• **What you are asked to do**
Return the line containing "Task: Click the [INPUT] texts section heading" together with every later line up to the end of the records, exactly and with no pictures; return nothing else.

• **Task data**
^^^^

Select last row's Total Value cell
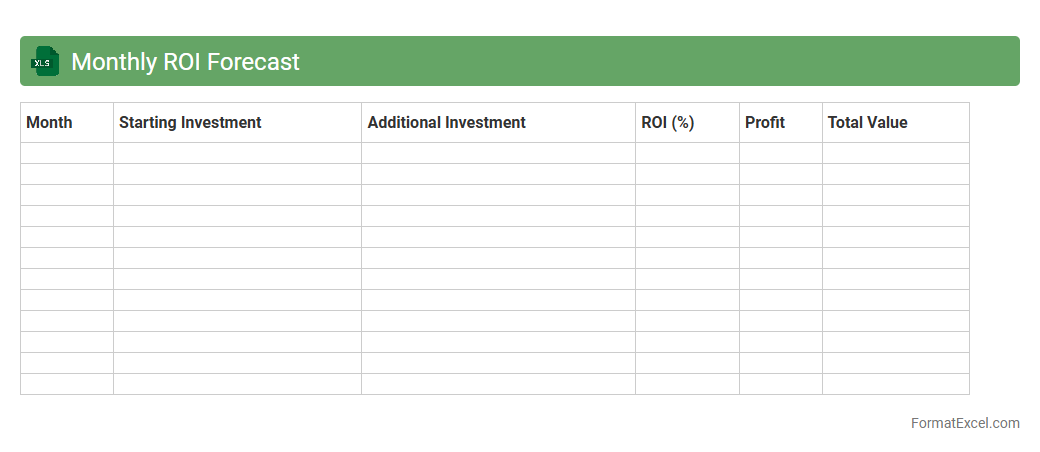 click(x=895, y=384)
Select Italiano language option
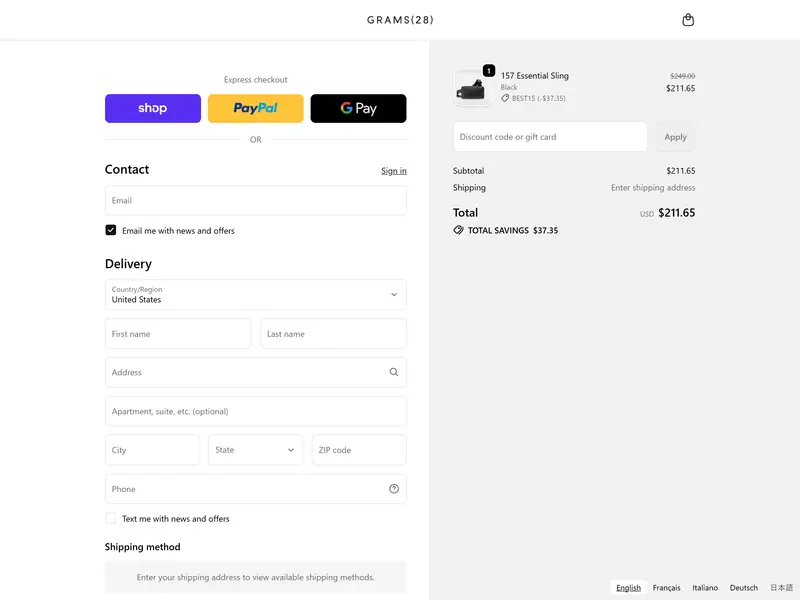This screenshot has height=600, width=800. [705, 588]
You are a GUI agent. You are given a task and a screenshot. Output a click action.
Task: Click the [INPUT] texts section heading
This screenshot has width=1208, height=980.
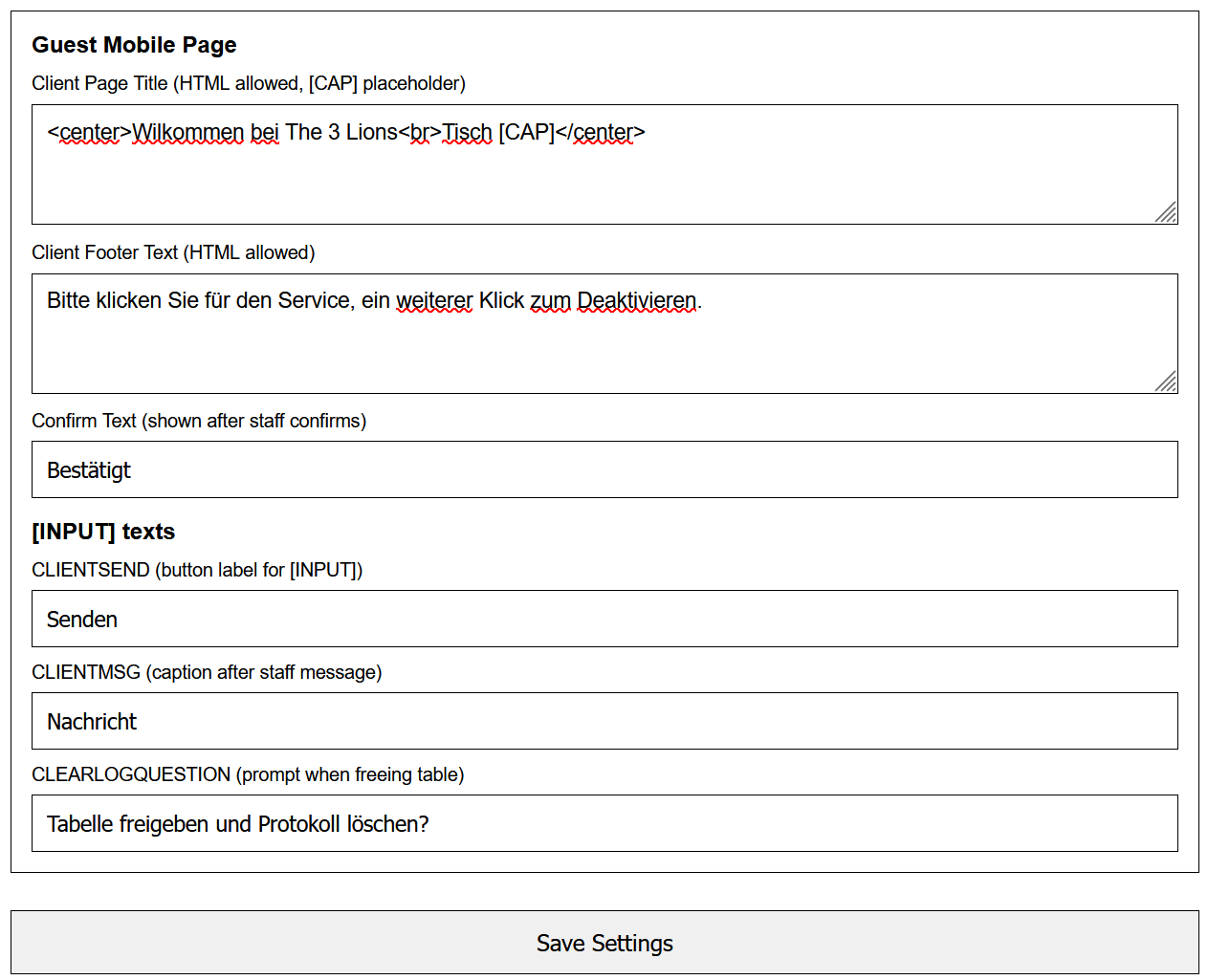103,532
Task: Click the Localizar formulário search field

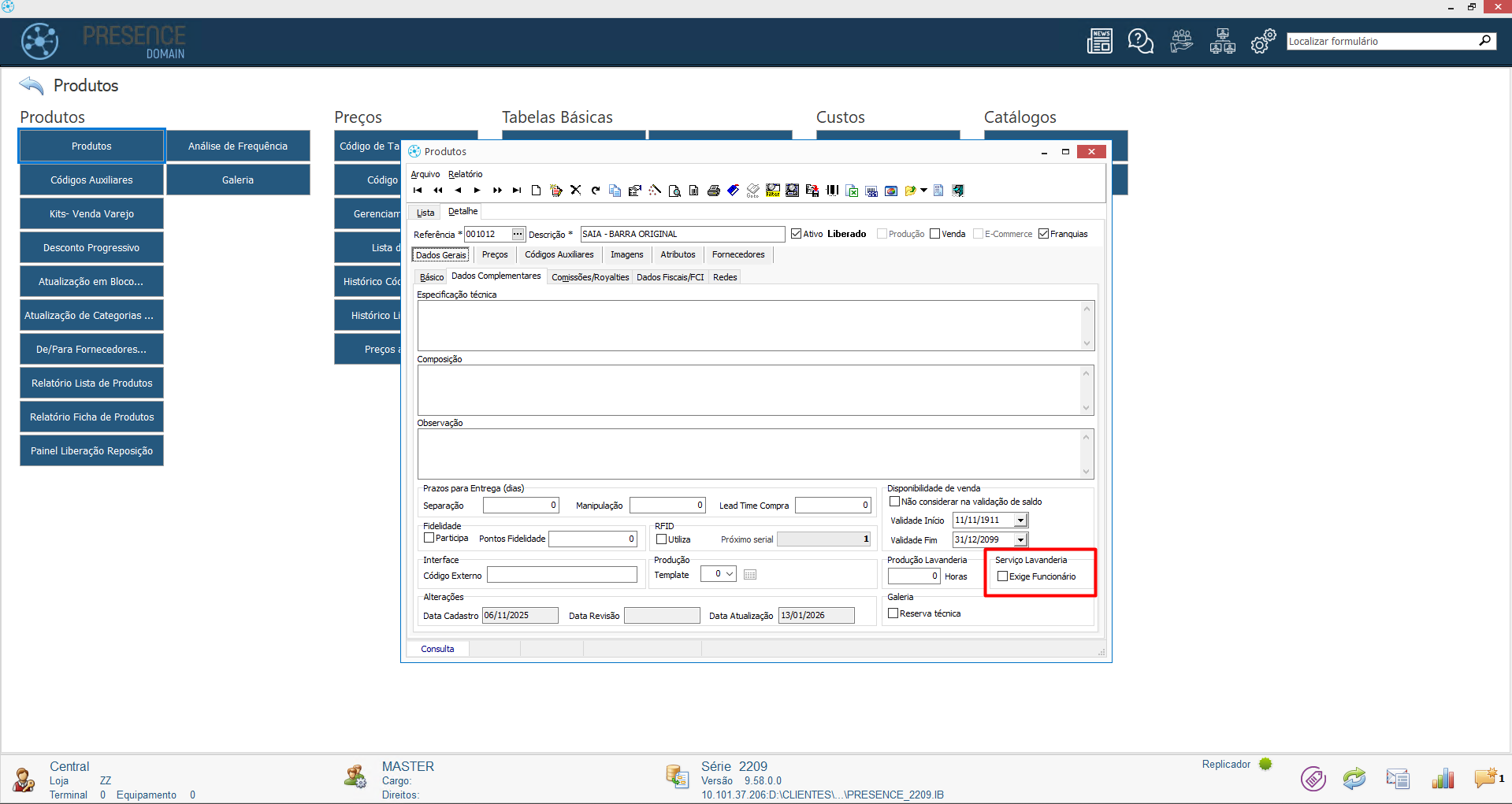Action: (x=1382, y=41)
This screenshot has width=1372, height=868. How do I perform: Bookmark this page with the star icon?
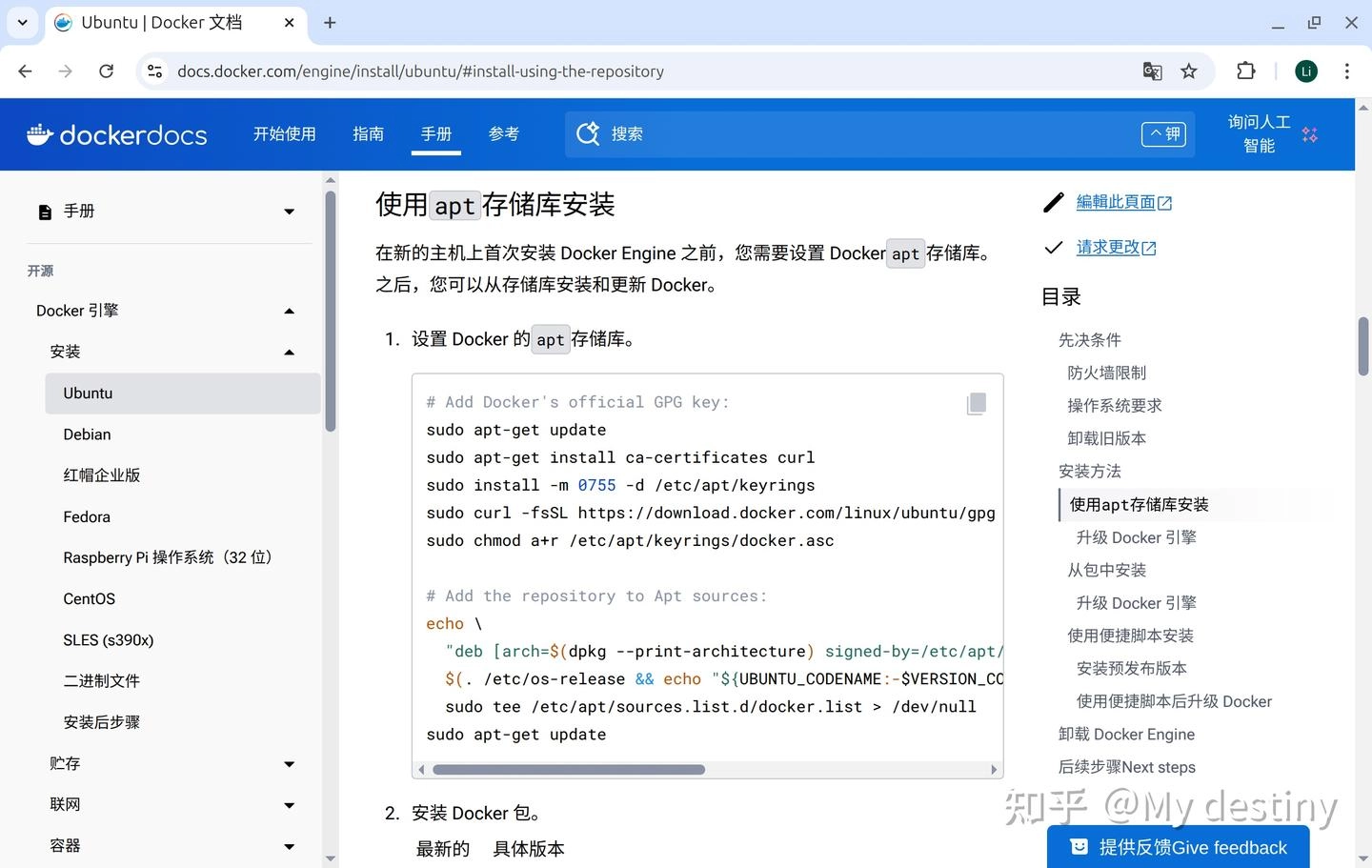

^^^^

• **Final answer**
Task: Click the [INPUT] texts section heading
This screenshot has width=1208, height=980.
103,532
Task: Click the Localizar formulário search field

Action: (x=1382, y=41)
This screenshot has width=1372, height=868. How do I perform: Bookmark this page with the star icon?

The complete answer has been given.